The only thing I wish were different would be games up for download on release rather than months later...


As far as distributors closing up their online shops...it would not be in their best interest to do so.  Would make more sense to carry purchases over to the new shops and integrate.


----------



## pokefloote (Aug 20, 2012)

soulx said:


> *Archiving.* That's my main issue with digital distribution (at least when it isn't done in tandem with physical copies).
> 
> With services such as Steam where games are cracked pretty quickly, it isn't a problem. The issue comes with platforms such as the DSi where there is still no way to preserve games from the DSi Shop. The DSi is reaching the end of its life so we may lose access to some games forever when Nintendo decides to eventually shut down the shop.


Lose access to buy them from the shop, but not the ability to play them on your system after purchasing, correct?


----------



## Rydian (Aug 20, 2012)

Law said:


> Except for if you need to download a game or verify the integrity of it's cache to fix a corrupted file.


If I lose my cart of Chrono Trigger I don't get to download a new one, and if some of the ROM get corrupted I don't have access to a service to fix it for free...



soulx said:


> *Archiving.* That's my main issue with digital distribution (at least when it isn't done in tandem with physical copies).
> 
> With services such as Steam where games are cracked pretty quickly, it isn't a problem. The issue comes with platforms such as the DSi where there is still no way to preserve games from the DSi Shop. The DSi is reaching the end of its life so we may lose access to some games forever when Nintendo decides to eventually shut down the shop.

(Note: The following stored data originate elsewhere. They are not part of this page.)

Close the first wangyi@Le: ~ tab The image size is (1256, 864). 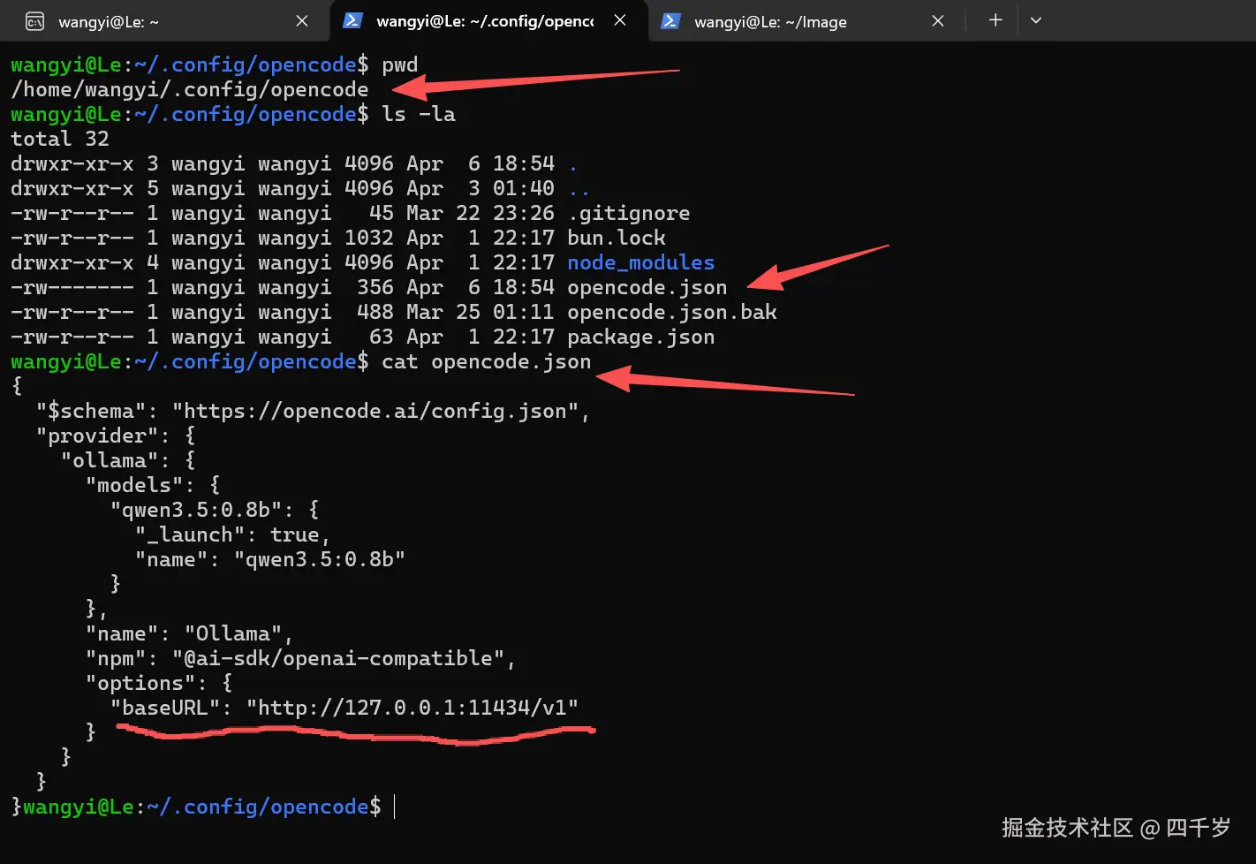pos(302,20)

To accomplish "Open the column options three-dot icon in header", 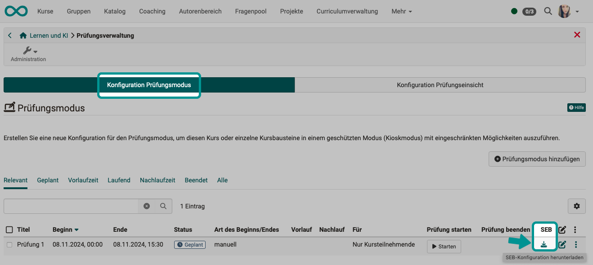I will [x=575, y=230].
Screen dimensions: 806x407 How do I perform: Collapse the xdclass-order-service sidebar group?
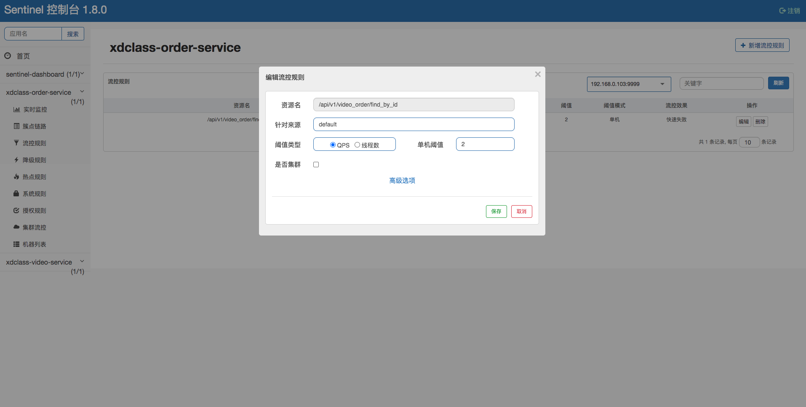coord(82,92)
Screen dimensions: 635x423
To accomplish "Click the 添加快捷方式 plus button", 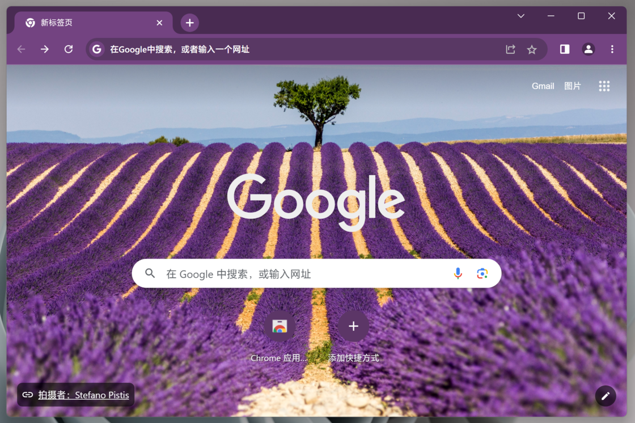I will coord(353,327).
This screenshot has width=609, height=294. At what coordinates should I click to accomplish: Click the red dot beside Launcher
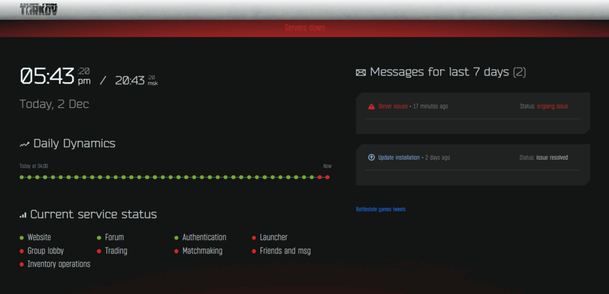[x=254, y=238]
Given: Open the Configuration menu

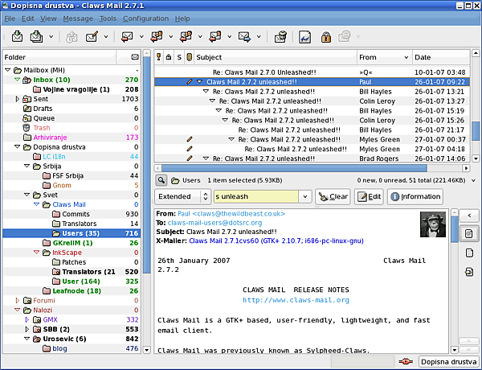Looking at the screenshot, I should pos(145,18).
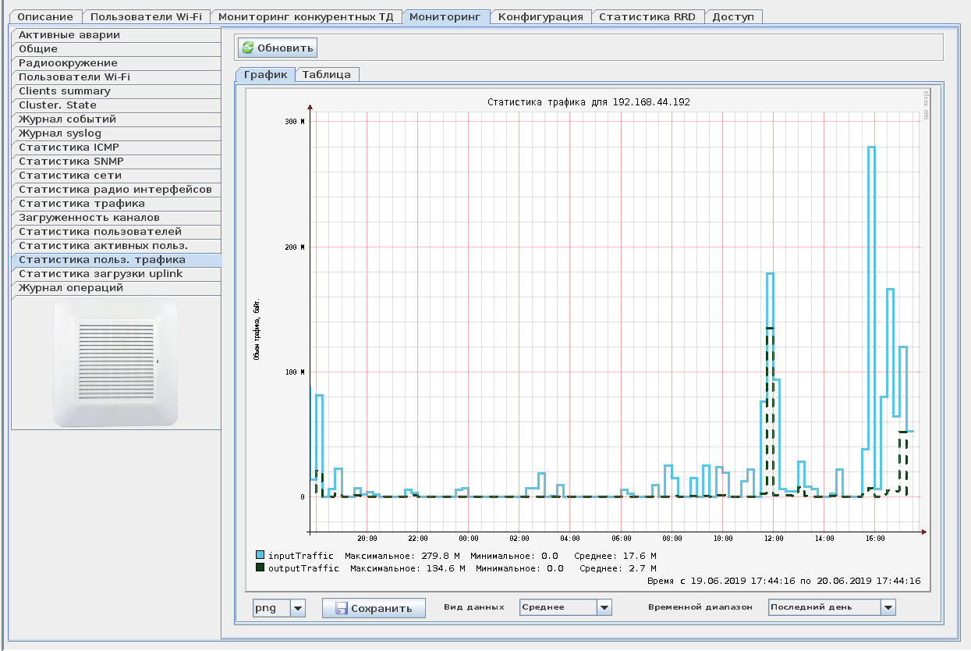The height and width of the screenshot is (651, 971).
Task: Open the Конфигурация tab
Action: [540, 16]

I agree that archiving closed systems is a concern.  This is partially why the movement behind more accurate/wholesome emulation is taking off.  A few years ago people scoffed at BSNES and what it represented, but now it's doing things most other emulators can't, all for preservation.


----------



## Law (Aug 20, 2012)

Rydian said:


> Law said:
> 
> 
> > Except for if you need to download a game or verify the integrity of it's cache to fix a corrupted file.
> ...



And suddenly there is no point to using Steam (since apparently I don't deserve to be able to download/access games that I've bought). Back to physical media it is!


----------



## wrettcaughn (Aug 20, 2012)

Law said:


> (since apparently I don't deserve to be able to download/access games that I've bought)



I read this as:

(since apparently I can't be bothered to take care of the shit I pay money for...)


----------



## Gahars (Aug 20, 2012)

Digital distribution has its legitimate flaws, and they should be addressed, but people seem to be a bit too eager to make it their personal punching bag. No matter what form of distribution you take, there are always going to be some drawbacks.


----------



## Rydian (Aug 20, 2012)

Law said:


> Rydian said:
> 
> 
> > Law said:
> ...


The hell did you read my post as?

I'm pointing out that digital distribution has upsides in the form of replacement, no downsides (compared to physical media).


----------



## marcus134 (Aug 20, 2012)

Rydian said:


> "When my harddrive/memory stick dies, the game is gone with it!"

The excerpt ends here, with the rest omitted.